Había un viento más o menos constante, y muchas veces creí percibir una ondulación en los arbustos. Miré hacia arriba en cada ocasión, preparado a una experiencia trascendente, pero no vi nada. Cada vez que el viento agitaba los matorrales, don Juan pateaba vigorosamente el suelo, dando vueltas, moviendo los brazos como látigos. La fuerza de sus movimientos era extraordinaria.

Tras algunos intentos fallidos por ver a la bruja "en vuelo", me sentí seguro de que no iba a presenciar ningún suceso trascendente, pero la demostración de "poder" realizada por don Juan era tan exquisita que no me importó pasar allí la noche.

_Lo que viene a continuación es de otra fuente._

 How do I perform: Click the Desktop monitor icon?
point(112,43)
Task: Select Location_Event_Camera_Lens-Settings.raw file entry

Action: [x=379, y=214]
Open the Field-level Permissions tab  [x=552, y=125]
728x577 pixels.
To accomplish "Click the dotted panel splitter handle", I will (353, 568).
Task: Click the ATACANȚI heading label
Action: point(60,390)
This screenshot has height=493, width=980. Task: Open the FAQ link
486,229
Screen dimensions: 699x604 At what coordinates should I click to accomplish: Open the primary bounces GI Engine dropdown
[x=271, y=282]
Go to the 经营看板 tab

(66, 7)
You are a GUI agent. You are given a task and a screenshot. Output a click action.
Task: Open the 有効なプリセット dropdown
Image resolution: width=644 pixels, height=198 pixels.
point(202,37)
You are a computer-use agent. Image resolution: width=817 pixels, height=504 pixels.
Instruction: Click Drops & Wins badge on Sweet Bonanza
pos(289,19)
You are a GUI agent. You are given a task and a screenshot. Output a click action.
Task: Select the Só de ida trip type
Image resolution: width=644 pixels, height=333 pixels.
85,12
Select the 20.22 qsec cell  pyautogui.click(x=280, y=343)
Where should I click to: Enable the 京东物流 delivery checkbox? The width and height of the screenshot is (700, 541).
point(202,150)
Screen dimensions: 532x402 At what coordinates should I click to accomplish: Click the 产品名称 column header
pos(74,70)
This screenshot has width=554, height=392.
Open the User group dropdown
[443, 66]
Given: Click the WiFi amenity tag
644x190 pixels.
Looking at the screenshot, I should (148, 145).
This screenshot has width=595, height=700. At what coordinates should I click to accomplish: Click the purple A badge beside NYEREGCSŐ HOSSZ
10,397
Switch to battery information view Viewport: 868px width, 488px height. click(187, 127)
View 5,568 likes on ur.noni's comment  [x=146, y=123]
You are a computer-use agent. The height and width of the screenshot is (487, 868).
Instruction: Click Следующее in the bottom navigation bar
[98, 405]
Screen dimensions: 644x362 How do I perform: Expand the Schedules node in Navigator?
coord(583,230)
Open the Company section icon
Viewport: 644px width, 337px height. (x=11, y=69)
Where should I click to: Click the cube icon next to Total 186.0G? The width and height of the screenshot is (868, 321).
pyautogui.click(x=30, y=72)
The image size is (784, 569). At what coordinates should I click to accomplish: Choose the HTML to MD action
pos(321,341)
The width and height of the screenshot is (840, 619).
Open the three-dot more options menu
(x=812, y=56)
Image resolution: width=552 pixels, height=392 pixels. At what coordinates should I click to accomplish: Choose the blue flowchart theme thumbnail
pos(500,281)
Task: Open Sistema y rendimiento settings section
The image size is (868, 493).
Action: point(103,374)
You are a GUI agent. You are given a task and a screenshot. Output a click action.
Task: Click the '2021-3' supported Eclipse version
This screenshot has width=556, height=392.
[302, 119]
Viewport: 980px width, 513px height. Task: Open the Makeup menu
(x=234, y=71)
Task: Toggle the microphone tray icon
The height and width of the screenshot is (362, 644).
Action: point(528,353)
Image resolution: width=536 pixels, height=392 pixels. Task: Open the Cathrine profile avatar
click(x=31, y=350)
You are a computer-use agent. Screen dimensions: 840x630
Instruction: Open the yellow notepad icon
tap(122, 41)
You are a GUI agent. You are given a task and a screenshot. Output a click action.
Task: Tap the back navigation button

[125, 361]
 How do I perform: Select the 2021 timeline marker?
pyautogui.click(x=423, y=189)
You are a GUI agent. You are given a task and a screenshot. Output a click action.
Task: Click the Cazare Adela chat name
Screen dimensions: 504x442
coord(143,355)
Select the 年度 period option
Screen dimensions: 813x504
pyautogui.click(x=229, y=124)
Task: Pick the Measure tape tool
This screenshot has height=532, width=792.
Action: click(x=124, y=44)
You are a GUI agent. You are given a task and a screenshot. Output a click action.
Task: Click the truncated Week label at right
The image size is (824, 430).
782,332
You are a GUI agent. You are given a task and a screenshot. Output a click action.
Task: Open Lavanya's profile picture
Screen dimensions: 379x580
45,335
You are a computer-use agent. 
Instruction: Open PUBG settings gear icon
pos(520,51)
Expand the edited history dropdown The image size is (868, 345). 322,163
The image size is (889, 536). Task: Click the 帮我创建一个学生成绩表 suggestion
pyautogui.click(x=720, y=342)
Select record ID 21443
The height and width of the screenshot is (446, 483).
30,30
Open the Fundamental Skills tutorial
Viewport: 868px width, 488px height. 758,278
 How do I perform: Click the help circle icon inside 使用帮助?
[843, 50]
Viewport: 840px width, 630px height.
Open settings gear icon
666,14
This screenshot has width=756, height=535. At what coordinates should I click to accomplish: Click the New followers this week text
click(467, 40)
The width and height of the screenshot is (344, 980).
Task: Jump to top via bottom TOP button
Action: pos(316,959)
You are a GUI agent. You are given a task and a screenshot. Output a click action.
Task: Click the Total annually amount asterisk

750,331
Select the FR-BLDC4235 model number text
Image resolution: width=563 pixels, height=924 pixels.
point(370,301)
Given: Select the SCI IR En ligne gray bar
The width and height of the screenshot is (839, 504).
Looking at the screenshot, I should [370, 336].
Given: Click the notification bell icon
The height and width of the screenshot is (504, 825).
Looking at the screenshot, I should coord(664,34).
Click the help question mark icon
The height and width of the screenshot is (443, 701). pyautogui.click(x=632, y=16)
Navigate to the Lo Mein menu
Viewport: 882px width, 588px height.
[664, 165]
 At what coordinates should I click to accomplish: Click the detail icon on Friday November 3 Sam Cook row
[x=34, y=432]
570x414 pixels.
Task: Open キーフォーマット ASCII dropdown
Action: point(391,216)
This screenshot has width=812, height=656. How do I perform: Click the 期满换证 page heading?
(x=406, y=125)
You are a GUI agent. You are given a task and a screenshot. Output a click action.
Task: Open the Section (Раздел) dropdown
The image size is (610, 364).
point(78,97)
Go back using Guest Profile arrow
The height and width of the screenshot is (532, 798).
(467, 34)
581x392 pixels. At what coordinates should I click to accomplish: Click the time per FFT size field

Al romper el alba, don Juan se sentó junto a mi. Parecía totalmente exhausto. Apenas podía moverse, Se acostó bocarriba y musitó que no había logrado "atravesar a la mujer". Esa frase me intrigó mucho; él la repitió varias veces, y su tono iba haciéndose más desalentado, más desesperado. Comencé a experimentar una angustia fuera de lo común. Me resultó muy fácil proyectar mis sentimientos en el estado anímico de don Juan.

Don Juan no mencionó el incidente, ni a la mujer, durante varios meses. Pensé que había olvidado, o resuelto, todo ese asunto. Pero cierto día lo hallé muy agitado, y en una forma por entero incongruente con su calma habitual me dijo que el chanate había estado frente a él la noche anterior, casi tocándolo, y que él ni siquiera había despertado. La maña de la mujer era tanta que don Juan no sintió para nada su presencia. Dijo que su buena suerte fue despertar justo a tiempo para iniciar una horrenda lucha por su vida. El tono de su voz era conmovedor, casi patético. Sentí una oleada avasalladora de compasión y cuidado.